WSJ: Why Apple’s Cook and Qualcomm’s Mollenkopf hate each other

Both CEOs are expected to take the stand in Apple v. Qualcomm. Opening arguments Tuesday.

From Apple and Qualcomm’s Billion-Dollar Staredown ($) in the Wall Street Journal:

Messrs. Cook and Mollenkopf are so entrenched in their competing positions—and have so little personal connection—that Apple’s top executives have said they don’t think it’s possible to cut a deal with Qualcomm while Mr. Mollenkopf is CEO, a person familiar with their thinking said. “It’s personal. I don’t see anybody who can bridge this gap,” this person said…

[Steve] Mollenkopf, who was born in Baltimore, is a military buff who interned for the Central Intelligence Agency before joining Qualcomm. He has often made decisions after consulting individually with his top lieutenants, but many have left over the years, leaving him isolated and reliant on counsel from outside advisers.

[Tim] Cook, an Alabama native, is an operations whiz who works to build consensus among Apple’s top-dozen leaders, often asking them, “What is the right thing to do?” The group-decision approach has resulted in a team of enforcers who defend Mr. Cook’s view that Qualcomm’s licensing practices—taking a 5% share of most of the sales price of an iPhone—was just plain wrong, allowing the chip maker to profit off Apple innovations in display and camera technology…

A jury could determine who is the real victim: Qualcomm, which claims Apple is violating its patents by withholding royalties, or Apple, which argues Qualcomm has been overcharging for those patents for years. At stake is the future of Qualcomm’s licensing model and billions of dollars in royalties that Apple will pay or keep.

My take: Getting out the popcorn.

BTW, I got this article in my email early Saturday because I pay for a subscription to the Wall Street Journal. When I searched for it on Apple News+, for which I also pay, it wasn’t there. Just sayin’.

10 Comments

    • Peter Kropf said:

      Not there for me.

      ISO bold who will add more excerpts from the WSJ post.

      Even Bolder? How about the whole WSJ story?

      0
      April 13, 2019
  1. Fred Stein said:

    The stakes are much higher for Qualcomm. If they lose, other licensee’s can leverage Apple’s decision. Winning ensures a lot of upside.

    Apple is in a weird situation. About 20% of the price of an iPhone includes iOS software upgrades and support. People gladly pay fhe higher price for this bundle, because ‘it just works”. If Apple unbundled, people would not pay for the upside, and they would not like Apple because their experience would deteriorate. If Apple loses, Qualcomm gets 5% of that 20%. Yuk.
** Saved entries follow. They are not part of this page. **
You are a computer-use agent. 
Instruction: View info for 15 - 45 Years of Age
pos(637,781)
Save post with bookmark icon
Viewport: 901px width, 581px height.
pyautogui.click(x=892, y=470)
    Long term Apple will be OK. They’re investing in their own modems and transitioning to services.

    0
    April 13, 2019
    • Robert Paul Leitao said:

      Fred:

      In my view, Qualcomm has more to lose than to gain from protracted litigation with Apple. Perhaps Qualcomm believes or knows it has passed the point of no return in terms keeping Apple as a customer. I’m surprised the company has pushed the litigation this far and has chosen not to reach an amicable settlement with Apple.

      0
      April 13, 2019
  2. Robert Paul Leitao said:

    I found the article on Apple News+. It’s posted on the front page of the WSJ under Top Stories. I found it by clicking on the WSJ button on the Apple News navigation bar. Yes. It’s the full story for subscribers. At about 8:30 am Cupertino Time, it indicates the story was posted 11 hours ago.

    0
    April 13, 2019
    • “I found the article on Apple News+. It’s posted on the front page of the WSJ under Top Stories.”

      My version of News+ says it was posted 14 minutes ago.

      0
      April 13, 2019
      • Robert Paul Leitao said:

        Thanks to your reply, I scurried around and opened Apple News+ on multiple devices to see if I would find different posting times. All the times were uniform. I did learn how to better navigate Apple New+ on an iPhone just to find the article. It wasn’t the easiest article to discover (I had to go to the WSJ button and I knew which article to find) but I still can’t explain the difference in the time stamps.